Le scelte sono quelle che hanno consolidato il legame tra zio e nipote, soprattutto il pacifismo. “Durante la guerra in Vietnam – commenta Ross Miller – studiavo letteratura all’Università del Michigan. Come laureato d’eccezione dell’Ateneo e strenuo oppositore della guerra, Arthur fu invitato a parlare a una grande manifestazione pacifista. Mi offrii volontario per accogliere le persone all’ingresso dell’Hill Auditorium dove in migliaia si erano riuniti per ascoltarlo. Accompagnato da un entourage di persone importanti, entrò dalla porta dove c’ero io. Rimase sorpreso dall’incontro come me – prosegue – e iniziò a presentarmi a quelli che lo seguivano. Me lo ricordo che dice: <<Signori, questo è mio nipote Ross, non so quello che sta facendo, ma sono sicuro che è importante>>”. Più tardi, dopo la laurea, andò a chiedere un consiglio allo zio: stava per essere richiamato nell’esercito e sapeva che non potevo farlo per via delle sue consolidate obiezioni morali alla guerra. “Mio padre – spiega Ross Miller – era un Capitano di fanteria decorato, ferito nella “battaglia delle Ardenne” durante la Seconda Guerra Mondiale.
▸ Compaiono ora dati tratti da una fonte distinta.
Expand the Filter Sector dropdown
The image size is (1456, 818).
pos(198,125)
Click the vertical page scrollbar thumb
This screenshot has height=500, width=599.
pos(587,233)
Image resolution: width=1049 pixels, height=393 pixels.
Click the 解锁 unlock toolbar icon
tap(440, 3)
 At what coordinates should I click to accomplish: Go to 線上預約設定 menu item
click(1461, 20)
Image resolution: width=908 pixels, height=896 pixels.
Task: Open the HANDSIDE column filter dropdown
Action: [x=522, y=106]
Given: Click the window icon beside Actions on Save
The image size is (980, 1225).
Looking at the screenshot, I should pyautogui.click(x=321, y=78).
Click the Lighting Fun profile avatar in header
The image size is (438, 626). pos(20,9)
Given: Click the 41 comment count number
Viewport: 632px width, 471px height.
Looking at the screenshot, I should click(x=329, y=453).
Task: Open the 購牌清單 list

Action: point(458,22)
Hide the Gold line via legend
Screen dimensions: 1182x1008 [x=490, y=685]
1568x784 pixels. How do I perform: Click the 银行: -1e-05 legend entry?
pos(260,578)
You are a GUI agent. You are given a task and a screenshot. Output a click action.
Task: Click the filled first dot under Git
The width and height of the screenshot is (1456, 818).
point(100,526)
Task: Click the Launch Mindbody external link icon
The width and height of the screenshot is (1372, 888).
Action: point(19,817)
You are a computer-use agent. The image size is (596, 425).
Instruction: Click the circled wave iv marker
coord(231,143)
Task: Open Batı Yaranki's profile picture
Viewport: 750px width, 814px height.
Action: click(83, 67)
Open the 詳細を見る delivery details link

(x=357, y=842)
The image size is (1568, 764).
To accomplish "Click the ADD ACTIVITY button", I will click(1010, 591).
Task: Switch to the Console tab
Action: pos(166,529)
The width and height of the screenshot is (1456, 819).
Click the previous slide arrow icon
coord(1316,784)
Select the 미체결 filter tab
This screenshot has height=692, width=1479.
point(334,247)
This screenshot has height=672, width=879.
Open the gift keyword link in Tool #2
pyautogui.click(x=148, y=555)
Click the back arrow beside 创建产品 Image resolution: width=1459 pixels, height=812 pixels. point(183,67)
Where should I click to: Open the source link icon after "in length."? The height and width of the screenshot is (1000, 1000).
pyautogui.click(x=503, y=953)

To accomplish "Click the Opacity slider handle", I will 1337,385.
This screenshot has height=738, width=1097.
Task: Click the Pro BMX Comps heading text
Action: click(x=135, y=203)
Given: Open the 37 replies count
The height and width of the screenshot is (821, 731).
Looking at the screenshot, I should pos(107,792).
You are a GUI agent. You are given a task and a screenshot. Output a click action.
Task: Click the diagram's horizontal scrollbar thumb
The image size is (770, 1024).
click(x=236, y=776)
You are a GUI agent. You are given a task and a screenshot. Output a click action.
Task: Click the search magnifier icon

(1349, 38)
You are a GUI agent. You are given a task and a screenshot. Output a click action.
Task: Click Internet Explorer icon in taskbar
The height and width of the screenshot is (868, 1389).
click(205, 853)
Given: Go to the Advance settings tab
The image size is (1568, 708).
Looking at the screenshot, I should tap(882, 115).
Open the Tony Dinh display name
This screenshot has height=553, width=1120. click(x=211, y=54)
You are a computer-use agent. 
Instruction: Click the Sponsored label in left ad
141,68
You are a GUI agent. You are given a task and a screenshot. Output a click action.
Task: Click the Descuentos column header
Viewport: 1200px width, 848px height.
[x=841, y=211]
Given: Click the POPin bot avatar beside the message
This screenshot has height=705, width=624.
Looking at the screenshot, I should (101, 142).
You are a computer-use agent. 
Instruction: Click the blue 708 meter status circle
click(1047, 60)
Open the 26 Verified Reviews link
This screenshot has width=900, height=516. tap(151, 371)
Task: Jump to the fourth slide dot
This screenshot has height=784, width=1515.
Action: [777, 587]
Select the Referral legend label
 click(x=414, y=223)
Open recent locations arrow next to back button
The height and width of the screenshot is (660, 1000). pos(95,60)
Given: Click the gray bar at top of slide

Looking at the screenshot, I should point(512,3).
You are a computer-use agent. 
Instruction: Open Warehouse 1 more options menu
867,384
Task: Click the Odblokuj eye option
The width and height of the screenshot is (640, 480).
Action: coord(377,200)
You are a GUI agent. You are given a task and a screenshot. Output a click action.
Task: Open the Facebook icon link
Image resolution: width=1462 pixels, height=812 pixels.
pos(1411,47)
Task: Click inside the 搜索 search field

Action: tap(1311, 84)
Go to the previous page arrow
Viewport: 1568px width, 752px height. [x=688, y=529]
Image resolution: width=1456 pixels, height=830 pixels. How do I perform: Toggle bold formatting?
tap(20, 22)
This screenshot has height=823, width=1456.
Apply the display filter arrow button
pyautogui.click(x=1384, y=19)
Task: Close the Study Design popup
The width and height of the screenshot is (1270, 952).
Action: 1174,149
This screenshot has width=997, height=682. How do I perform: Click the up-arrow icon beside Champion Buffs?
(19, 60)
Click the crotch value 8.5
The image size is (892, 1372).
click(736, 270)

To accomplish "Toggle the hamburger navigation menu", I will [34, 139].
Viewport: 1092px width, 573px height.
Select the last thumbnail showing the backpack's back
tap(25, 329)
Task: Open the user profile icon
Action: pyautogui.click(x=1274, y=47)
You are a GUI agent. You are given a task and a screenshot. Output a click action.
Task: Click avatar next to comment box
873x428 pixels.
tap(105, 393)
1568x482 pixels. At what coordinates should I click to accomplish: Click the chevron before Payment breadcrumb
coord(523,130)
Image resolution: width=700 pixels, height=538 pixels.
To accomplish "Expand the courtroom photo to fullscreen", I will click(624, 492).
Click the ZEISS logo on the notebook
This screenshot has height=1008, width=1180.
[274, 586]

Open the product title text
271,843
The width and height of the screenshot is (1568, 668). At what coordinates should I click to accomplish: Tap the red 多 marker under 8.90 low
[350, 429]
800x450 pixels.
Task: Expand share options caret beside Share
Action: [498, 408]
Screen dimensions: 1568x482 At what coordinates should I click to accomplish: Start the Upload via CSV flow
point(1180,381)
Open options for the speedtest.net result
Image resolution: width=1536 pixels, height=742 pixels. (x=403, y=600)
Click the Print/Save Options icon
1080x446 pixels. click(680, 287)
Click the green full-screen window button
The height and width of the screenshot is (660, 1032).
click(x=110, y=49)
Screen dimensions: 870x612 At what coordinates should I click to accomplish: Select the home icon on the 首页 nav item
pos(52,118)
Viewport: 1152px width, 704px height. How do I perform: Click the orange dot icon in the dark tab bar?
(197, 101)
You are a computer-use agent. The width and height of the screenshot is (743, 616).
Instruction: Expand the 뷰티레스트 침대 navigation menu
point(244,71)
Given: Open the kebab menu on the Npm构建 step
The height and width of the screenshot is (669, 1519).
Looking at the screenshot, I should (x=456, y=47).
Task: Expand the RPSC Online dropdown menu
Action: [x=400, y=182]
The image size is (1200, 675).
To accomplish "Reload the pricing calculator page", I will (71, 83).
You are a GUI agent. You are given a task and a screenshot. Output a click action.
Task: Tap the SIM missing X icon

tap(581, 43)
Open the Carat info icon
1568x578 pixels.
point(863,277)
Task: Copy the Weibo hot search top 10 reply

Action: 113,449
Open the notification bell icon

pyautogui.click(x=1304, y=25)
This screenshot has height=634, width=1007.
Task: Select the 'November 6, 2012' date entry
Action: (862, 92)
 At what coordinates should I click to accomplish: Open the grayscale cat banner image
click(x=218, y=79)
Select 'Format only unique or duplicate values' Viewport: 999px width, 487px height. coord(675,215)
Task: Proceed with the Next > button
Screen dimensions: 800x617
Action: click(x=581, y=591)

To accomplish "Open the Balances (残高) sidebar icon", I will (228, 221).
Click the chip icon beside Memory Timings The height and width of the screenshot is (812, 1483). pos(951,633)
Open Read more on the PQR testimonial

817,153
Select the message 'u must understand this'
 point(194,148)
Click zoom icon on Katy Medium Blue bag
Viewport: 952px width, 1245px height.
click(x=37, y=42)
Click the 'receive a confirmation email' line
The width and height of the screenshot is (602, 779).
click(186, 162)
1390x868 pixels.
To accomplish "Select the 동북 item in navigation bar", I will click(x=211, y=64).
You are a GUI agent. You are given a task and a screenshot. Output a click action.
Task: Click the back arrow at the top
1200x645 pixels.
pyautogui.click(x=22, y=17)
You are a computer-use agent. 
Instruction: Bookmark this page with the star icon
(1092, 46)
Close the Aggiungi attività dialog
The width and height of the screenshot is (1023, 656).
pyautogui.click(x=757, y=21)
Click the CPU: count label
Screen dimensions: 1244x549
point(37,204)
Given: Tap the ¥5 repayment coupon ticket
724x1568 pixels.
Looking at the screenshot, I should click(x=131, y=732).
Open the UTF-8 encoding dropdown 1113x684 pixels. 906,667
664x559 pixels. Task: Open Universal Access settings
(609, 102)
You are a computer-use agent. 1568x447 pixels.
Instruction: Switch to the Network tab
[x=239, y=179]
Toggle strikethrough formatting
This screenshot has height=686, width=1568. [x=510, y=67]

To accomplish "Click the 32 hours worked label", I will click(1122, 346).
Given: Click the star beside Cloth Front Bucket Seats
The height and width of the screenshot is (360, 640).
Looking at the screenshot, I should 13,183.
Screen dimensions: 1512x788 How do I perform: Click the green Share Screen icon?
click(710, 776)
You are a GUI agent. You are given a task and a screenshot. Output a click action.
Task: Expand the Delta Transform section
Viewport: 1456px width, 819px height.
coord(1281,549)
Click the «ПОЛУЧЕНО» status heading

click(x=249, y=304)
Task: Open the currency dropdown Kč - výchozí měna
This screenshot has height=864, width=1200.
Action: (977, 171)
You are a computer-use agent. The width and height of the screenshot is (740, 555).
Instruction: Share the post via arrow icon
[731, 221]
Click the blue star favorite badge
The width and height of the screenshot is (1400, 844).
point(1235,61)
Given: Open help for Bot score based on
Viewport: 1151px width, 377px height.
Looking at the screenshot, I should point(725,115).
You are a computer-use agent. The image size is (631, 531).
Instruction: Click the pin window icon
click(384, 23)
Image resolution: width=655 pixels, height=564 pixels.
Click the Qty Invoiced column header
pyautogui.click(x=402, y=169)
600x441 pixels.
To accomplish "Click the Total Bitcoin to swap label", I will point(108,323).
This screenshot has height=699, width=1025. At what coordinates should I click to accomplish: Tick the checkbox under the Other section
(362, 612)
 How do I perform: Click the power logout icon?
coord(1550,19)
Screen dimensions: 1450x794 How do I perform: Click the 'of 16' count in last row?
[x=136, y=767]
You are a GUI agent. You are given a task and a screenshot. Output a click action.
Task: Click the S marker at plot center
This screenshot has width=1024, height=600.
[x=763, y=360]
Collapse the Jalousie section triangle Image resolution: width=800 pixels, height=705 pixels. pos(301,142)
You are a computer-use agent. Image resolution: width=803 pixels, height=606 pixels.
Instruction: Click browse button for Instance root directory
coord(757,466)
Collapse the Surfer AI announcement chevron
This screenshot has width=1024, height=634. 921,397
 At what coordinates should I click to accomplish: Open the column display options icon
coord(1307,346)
Alle sue esperienze militari Arthur, che non servì nell’esercito, si ispirò per il libro Situazione normale. Il consiglio di Arthur fu lo stesso di mio padre: <<Io so che tu sai cosa fare, allora fallo e basta>>. Non sono mai entrato nell’esercito e non sono mai andato in Vietnam”.
Siamo negli anni dopo il matrimonio con Marilyn (1956-1961), un periodo della vita privata di Arthur Miller trascorso sotto i riflettori della cronaca scandalistica. “Ho conosciuto Marilyn – afferma il nipote – andai anche al loro matrimonio. Lei era gentile e attenta ai miei cugini (i suoi figliastri) e a me. Forse ebbe un interesse speciale per noi perché non poteva avere figli suoi. Era bella come Afrodite, con tutti i problemi di una donna comune”.
La morte l’avrebbe colta nel 1962. Arthur Miller le resterà affezionato per il resto dei suoi giorni: il 10 febbraio 2005 si è spento in Connecticut, non lontano da casa del nipote, nello stesso ranch di Roxbury che la Monroe acquistò quando erano sposati e che scelse di regalargli per convincerlo a non opporsi al divorzio. “Mio padre e mia madre erano morti da poco – conclude Ross Miller – Arthur era l’ultimo di quella generazione. Sono stato con loro fino alla fine: certamente sono insostituibili”.